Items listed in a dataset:
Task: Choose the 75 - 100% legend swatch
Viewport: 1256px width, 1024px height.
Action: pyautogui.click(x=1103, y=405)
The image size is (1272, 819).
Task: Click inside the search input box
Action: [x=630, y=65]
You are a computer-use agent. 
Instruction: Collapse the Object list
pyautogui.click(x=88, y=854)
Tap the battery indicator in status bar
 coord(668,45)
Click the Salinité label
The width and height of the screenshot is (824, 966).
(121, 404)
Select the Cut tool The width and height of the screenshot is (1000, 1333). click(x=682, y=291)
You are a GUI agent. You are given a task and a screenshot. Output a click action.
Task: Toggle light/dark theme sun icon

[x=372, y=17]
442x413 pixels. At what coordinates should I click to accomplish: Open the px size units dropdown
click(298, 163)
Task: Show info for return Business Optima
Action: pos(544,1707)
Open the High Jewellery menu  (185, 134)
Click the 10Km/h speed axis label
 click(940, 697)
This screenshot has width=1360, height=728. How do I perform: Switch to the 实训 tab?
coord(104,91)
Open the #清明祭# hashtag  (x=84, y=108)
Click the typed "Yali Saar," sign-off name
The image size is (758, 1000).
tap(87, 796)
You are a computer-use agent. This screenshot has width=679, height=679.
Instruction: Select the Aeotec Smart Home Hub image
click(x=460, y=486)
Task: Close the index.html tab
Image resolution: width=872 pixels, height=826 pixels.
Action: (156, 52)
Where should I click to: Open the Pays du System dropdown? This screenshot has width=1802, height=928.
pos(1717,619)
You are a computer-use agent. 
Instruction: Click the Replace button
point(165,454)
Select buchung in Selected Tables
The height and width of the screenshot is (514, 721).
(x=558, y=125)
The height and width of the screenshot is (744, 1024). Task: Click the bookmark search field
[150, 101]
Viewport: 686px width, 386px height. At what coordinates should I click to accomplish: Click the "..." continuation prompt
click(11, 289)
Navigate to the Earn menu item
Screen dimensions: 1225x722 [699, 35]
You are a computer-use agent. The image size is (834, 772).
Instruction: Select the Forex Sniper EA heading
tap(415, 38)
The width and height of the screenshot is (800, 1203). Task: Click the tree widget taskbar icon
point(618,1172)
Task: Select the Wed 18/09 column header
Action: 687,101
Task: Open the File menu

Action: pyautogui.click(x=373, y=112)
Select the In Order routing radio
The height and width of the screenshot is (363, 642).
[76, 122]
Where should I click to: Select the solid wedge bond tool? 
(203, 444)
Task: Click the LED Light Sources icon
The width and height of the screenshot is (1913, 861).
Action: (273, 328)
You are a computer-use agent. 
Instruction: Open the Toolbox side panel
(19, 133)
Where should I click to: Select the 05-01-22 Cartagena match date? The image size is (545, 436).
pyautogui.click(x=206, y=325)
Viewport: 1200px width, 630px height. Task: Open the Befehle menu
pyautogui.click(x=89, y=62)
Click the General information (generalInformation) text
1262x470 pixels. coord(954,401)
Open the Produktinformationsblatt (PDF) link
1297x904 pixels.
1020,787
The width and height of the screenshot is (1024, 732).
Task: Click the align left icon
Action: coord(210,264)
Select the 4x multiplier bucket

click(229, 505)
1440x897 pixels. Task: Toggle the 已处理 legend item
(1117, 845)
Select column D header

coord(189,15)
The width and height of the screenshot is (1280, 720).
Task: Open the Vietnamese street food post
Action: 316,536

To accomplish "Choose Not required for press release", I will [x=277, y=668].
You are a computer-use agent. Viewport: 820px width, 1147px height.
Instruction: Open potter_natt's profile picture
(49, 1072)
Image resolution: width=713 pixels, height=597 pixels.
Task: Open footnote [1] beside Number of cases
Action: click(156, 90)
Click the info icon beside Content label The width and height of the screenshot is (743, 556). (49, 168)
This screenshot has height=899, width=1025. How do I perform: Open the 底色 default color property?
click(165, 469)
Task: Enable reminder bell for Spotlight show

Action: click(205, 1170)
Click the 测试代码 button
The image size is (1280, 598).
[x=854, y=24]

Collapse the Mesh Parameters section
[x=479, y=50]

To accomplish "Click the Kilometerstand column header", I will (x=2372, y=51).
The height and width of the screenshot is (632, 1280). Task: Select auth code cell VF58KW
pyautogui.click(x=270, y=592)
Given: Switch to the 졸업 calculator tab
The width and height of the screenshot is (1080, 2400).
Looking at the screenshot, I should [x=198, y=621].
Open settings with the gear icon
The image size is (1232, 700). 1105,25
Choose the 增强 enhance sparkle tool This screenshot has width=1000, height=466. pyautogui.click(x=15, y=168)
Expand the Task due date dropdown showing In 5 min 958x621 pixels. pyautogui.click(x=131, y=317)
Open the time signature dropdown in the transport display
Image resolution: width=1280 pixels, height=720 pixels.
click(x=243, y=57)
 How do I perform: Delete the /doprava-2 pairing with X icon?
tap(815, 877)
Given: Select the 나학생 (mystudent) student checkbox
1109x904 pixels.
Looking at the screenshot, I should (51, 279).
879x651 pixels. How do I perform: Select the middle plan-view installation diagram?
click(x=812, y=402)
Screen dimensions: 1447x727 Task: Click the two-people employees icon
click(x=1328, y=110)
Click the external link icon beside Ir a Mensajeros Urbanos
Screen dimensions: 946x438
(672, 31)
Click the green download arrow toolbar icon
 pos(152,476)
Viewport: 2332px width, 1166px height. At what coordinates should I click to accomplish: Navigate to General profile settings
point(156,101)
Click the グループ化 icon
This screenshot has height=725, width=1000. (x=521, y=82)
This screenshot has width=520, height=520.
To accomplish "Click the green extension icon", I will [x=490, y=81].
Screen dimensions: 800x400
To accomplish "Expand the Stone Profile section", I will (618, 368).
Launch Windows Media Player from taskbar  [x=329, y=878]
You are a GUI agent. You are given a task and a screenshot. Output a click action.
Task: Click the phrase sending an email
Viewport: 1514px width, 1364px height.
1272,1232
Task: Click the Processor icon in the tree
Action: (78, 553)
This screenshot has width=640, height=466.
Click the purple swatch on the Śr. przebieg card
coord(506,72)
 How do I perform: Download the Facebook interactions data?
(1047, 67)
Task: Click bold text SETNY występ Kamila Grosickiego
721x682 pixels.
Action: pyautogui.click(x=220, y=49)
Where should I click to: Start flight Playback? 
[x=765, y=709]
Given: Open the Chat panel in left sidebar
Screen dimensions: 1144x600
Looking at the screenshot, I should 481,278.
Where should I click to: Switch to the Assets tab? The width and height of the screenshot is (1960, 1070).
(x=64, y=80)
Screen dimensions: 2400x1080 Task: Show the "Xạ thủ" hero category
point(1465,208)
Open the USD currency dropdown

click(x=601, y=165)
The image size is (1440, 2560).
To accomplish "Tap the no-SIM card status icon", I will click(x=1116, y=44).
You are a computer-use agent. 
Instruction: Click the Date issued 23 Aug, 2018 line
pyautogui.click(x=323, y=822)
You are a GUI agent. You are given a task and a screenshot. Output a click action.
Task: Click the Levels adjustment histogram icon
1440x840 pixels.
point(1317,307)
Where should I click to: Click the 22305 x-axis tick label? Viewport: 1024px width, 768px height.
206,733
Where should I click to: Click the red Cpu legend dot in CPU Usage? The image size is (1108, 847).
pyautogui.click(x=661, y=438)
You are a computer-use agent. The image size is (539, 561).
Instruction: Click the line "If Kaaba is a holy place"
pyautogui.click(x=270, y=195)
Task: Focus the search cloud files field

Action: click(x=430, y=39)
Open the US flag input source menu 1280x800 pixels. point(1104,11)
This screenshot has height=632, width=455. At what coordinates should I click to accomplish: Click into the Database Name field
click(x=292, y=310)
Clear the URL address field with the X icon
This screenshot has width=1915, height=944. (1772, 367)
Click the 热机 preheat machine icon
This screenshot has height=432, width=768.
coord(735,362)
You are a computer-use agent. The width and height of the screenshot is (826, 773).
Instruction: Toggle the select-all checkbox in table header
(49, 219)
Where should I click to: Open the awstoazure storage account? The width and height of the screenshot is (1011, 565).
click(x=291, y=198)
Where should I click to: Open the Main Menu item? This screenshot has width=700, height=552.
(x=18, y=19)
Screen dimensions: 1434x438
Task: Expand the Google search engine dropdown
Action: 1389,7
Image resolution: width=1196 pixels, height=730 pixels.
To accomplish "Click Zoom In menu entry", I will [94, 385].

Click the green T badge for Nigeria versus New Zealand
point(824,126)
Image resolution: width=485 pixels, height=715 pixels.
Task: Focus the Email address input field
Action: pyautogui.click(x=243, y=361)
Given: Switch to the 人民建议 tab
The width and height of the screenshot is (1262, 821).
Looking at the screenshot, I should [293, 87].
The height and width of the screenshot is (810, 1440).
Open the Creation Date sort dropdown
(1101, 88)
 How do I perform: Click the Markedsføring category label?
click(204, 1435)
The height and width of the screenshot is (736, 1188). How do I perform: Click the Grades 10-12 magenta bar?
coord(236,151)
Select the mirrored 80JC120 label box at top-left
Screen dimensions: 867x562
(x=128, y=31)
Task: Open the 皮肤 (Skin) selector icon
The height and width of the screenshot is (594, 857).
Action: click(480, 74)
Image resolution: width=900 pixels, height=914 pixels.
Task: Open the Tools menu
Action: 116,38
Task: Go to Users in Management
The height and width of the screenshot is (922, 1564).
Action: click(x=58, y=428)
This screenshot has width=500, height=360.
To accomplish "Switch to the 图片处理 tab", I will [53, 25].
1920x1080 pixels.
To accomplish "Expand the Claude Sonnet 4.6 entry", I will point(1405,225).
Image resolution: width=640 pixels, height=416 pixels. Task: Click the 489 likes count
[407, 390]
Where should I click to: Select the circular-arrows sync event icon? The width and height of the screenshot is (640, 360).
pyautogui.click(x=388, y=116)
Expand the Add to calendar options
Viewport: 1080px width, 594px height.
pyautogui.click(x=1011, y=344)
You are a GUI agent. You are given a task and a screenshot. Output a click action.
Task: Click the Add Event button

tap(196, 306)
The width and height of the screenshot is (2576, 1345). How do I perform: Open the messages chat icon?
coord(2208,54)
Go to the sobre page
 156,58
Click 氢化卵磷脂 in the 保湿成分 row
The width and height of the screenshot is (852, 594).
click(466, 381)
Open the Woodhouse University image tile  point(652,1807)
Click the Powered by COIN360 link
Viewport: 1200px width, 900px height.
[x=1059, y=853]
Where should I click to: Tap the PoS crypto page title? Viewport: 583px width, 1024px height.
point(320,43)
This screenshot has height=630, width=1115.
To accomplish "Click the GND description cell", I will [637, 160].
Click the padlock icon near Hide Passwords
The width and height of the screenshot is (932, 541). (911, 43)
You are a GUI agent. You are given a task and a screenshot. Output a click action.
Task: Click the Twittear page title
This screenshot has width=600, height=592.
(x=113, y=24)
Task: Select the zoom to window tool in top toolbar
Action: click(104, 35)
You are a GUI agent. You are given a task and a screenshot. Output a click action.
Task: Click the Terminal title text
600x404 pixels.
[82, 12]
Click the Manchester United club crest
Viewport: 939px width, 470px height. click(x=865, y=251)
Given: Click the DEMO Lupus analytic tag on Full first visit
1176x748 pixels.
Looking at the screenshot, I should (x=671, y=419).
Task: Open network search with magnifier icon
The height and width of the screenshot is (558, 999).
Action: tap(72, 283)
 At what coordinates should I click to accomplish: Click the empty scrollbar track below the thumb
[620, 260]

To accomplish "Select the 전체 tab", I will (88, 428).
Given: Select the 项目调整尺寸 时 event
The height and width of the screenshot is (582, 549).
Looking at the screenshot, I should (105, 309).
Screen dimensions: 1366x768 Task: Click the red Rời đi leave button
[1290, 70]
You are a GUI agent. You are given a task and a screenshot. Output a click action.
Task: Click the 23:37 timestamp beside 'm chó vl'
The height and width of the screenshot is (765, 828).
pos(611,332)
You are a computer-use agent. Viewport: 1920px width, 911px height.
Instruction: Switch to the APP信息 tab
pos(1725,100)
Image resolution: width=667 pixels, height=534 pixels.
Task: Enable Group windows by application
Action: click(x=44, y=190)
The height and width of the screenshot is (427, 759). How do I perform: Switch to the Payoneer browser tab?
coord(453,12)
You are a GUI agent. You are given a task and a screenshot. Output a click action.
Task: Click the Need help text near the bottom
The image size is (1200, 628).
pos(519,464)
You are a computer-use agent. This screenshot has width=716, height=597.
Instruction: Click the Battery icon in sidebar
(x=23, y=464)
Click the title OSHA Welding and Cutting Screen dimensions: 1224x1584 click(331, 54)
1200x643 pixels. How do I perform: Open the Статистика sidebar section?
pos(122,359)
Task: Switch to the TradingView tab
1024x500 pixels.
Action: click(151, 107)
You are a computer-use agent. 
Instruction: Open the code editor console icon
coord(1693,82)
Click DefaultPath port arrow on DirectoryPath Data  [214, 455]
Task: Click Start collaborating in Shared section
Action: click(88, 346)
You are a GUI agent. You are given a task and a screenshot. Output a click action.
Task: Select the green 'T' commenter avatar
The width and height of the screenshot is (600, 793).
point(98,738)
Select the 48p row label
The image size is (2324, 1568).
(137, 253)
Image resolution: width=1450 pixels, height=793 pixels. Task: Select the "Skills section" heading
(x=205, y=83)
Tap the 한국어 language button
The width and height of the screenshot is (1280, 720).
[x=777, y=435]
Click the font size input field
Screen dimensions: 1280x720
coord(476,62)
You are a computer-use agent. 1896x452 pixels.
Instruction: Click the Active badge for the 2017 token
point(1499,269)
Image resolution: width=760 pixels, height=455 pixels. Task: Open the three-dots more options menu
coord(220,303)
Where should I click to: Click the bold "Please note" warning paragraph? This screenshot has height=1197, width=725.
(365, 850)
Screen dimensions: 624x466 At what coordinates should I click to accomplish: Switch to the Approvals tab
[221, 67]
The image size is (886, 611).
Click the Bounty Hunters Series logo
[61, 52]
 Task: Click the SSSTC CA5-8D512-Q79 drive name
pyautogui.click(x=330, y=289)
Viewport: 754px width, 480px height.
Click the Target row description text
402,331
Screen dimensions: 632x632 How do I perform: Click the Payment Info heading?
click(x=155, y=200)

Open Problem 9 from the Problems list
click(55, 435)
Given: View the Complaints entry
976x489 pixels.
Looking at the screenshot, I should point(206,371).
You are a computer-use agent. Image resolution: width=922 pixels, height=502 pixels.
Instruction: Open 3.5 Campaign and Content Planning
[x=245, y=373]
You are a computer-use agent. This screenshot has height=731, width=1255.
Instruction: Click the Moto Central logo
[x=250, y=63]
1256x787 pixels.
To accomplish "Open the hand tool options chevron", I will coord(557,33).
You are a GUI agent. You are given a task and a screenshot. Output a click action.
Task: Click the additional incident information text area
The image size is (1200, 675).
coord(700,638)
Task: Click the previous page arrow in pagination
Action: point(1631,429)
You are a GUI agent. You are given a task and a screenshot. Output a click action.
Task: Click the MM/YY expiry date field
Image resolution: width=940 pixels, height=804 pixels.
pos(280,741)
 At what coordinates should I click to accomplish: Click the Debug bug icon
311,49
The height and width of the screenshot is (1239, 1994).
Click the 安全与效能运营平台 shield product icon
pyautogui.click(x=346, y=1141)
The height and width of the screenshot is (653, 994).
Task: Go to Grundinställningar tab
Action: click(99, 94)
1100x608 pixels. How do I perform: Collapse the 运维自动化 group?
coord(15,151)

- YOUR GOAL: Please return only the lines above, starting at the line that has "Open the US flag" and ending at the line that has "Task: Open the 皮肤 (Skin) selector icon", keeping both and leaving each one unchanged.

- COMPLETED TASK:
Open the US flag input source menu 1280x800 pixels. point(1104,11)
This screenshot has height=632, width=455. At what coordinates should I click to accomplish: Click into the Database Name field
click(x=292, y=310)
Clear the URL address field with the X icon
This screenshot has width=1915, height=944. (1772, 367)
Click the 热机 preheat machine icon
This screenshot has height=432, width=768.
coord(735,362)
You are a computer-use agent. The width and height of the screenshot is (826, 773).
Instruction: Toggle the select-all checkbox in table header
(49, 219)
Where should I click to: Open the awstoazure storage account? The width and height of the screenshot is (1011, 565).
click(x=291, y=198)
Where should I click to: Open the Main Menu item? This screenshot has width=700, height=552.
(x=18, y=19)
Screen dimensions: 1434x438
Task: Expand the Google search engine dropdown
Action: 1389,7
Image resolution: width=1196 pixels, height=730 pixels.
To accomplish "Click Zoom In menu entry", I will [94, 385].

Click the green T badge for Nigeria versus New Zealand
point(824,126)
Image resolution: width=485 pixels, height=715 pixels.
Task: Focus the Email address input field
Action: pyautogui.click(x=243, y=361)
Given: Switch to the 人民建议 tab
The width and height of the screenshot is (1262, 821).
Looking at the screenshot, I should [293, 87].
The height and width of the screenshot is (810, 1440).
Open the Creation Date sort dropdown
(1101, 88)
 How do I perform: Click the Markedsføring category label?
click(204, 1435)
The height and width of the screenshot is (736, 1188). How do I perform: Click the Grades 10-12 magenta bar?
coord(236,151)
Select the mirrored 80JC120 label box at top-left
Screen dimensions: 867x562
(x=128, y=31)
Task: Open the 皮肤 (Skin) selector icon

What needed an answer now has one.